UPDATE: In an, quite honestly, incredible turn, it appears that Judy and Jenny’s claims on today’s show were handled with a reasonable and skeptical eye by everyone involved, including Dr. Phil. Far from being a sensationalistic audience grabber, the show was clearly in favor of son-in-law Robert Steffen’s account of his mother being taken advantage of by Judy Byington’s dangerous antics. I’ll let my colleague Doug Mesner’s assessment sum it up:

I don’t think Judy exploiting Jenny could have been spelled out any clearer. The audience cheering for Robert in opposition to Judy was the final nail in Judy’s coffin.

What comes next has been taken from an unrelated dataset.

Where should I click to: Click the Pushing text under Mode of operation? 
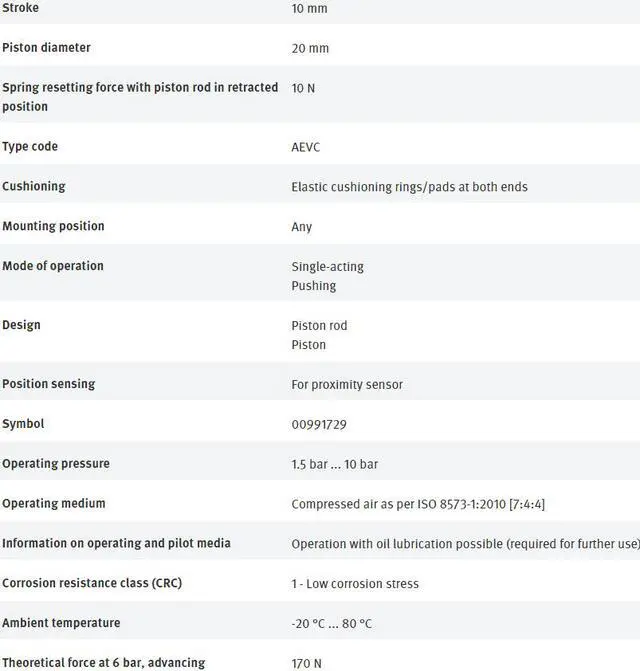point(313,286)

In other words…Dr. Phil completely lived up to his name today, and I can’t imagine any of his audience members live or television walked away with a good impression of Judy Byington’s brand of quackery.

I’m sure I speak for many when I say I couldn’t be happier to have been wrong.

*Therapist is putting it generously. Byington was at one point a licensed social worker, but has since surrendered that same license to her home state, opting to mislabel herself as a ‘retired’ social worker on her bio page at Amazon.com. No mental health expert to be found here.